Self-Play Modules¶

対象: pca.training.selfplay

Purpose¶

CABT self-play を実行し、1 decision point ごとの SelfPlayRecord を JSONL に保存する。checkpoint policy、search policy、rule agent、remote policy、parallel workers、summary CSV をまとめて扱う。

Modules¶

Module	Role	Implementation Details
`__main__.py`	module entrypoint	`python -m pca.training.selfplay` から `cli.main()` を呼ぶ。
`__init__.py`	public facade	package 外向き API を re-export する。
`cli_args.py`	CLI args	self-play の全 option と YAML config parse。
`cli.py`	CLI orchestration	defaults、attack metadata、output/summary writing。
`impl.py`	collection flow	single-process collection と worker execution。
`battle.py`	one-game loop	CABT battle API を進め、pending records と game diagnostics を集める。
`parallel.py`	multiprocessing	worker 分割、local policy batcher、incremental output。
`policy_factory.py`	policy construction	CLI args から player0/player1 policy と oracle policy を作る。

[確認用データ]
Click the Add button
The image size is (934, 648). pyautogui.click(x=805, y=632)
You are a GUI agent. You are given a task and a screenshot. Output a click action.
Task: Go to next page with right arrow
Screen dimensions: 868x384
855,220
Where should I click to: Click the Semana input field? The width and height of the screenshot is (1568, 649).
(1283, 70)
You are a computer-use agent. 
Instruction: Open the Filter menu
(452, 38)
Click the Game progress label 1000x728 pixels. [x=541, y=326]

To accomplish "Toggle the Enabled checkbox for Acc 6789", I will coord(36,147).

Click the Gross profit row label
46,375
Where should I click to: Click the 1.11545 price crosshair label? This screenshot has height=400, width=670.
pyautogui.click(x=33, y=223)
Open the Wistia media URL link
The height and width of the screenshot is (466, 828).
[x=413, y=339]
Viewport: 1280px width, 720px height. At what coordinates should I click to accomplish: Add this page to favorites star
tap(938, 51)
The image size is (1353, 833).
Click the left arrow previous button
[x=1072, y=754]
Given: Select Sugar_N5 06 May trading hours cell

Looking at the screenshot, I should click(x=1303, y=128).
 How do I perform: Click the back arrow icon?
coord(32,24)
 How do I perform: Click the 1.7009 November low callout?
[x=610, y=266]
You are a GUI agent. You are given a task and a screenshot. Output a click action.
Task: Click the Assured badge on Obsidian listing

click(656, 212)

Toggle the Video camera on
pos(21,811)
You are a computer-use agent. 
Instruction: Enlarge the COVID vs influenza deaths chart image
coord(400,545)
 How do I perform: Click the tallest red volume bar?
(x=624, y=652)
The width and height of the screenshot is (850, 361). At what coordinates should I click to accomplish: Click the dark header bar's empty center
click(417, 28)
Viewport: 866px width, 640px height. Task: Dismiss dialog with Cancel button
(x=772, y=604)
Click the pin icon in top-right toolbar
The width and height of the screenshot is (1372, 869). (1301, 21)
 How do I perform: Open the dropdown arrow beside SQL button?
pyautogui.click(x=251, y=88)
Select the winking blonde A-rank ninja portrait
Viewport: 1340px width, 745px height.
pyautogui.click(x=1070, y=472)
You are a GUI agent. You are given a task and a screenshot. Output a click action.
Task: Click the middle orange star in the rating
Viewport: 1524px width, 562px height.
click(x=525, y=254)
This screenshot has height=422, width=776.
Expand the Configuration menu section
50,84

[実施事項]
a) セルフプレイモジュールの文書から、「Self-Play Modules¶」で始まり「YAML config parse。」で終わる部分を一字一句そのまま書き写してください。
b) 次の(i)〜(iii)がセルフプレイモジュールの文書の内容と合っているかを、それぞれ「はい」か「いいえ」で答えてください。判断の根拠となる文書中の語句も、そのまま引用して添えてください。
(i) `battle.py` は worker 分割を担当する。
(ii) SelfPlayRecord は JSONL に保存される。
(iii) `policy_factory.py` は oracle policy も作る。
c) セルフプレイモジュールの文書を、最後に示された行に続けて書き足してください。

[番号別の回答]
a)
Self-Play Modules¶

対象: pca.training.selfplay

Purpose¶

CABT self-play を実行し、1 decision point ごとの SelfPlayRecord を JSONL に保存する。checkpoint policy、search policy、rule agent、remote policy、parallel workers、summary CSV をまとめて扱う。

Modules¶

Module	Role	Implementation Details
`__main__.py`	module entrypoint	`python -m pca.training.selfplay` から `cli.main()` を呼ぶ。
`__init__.py`	public facade	package 外向き API を re-export する。
`cli_args.py`	CLI args	self-play の全 option と YAML config parse。

b)
(i) いいえ。「CABT battle API を進め、pending records と game diagnostics を集める。」
(ii) はい。「1 decision point ごとの SelfPlayRecord を JSONL に保存する。」
(iii) はい。「CLI args から player0/player1 policy と oracle policy を作る。」

c)
`policies.py`	policy implementations	checkpoint/search/remote/local batch policy、belief prior source 解決。
`records.py`	record assembly	`PendingRecord` を final `SelfPlayRecord` に変換する facade。
`record_targets.py`	training labels	belief label、oracle hidden state、aux prize target を抽出する。
`record_metadata.py`	embedded metadata	visible card / legal attack metadata を JSONL に埋め込む。
`record_io.py`	JSONL I/O	write/truncate/append と lock cleanup。
`decks.py`	deck loading	deck CSV / directory / `DeckSpec`。
`state.py`	observation state	current player/result helpers。
`agents.py`	rule-agent metadata	rule-agent assignment summary。
`diagnostic_outcomes.py`	outcome helpers	result reason、policy target normalization、softmax scores。
`diagnostic_stats.py`	stats collection	policy/search/CABT runtime stats を diagnostics に反映する。
`diagnostics.py`	log rendering	board/perf/search sections を組み立てる。
`summary_stats.py`	summary stats	deck/agent/matchup table の集計。
`summary_display.py`	console output	summary table の表示。
`summary_csv.py`	CSV output	deck/agent/matchup summary CSV。
`summary.py`	summary facade	summary 系 API の re-export。
`runner.py`	runner facade	battle runner の re-export。
`formatting.py`	log formatting	ANSI color と section helper。
`types.py`	shared types	`SelfPlayConfig`, `SelfPlaySummary`, `PendingRecord`, `DeckSpec`, worker args。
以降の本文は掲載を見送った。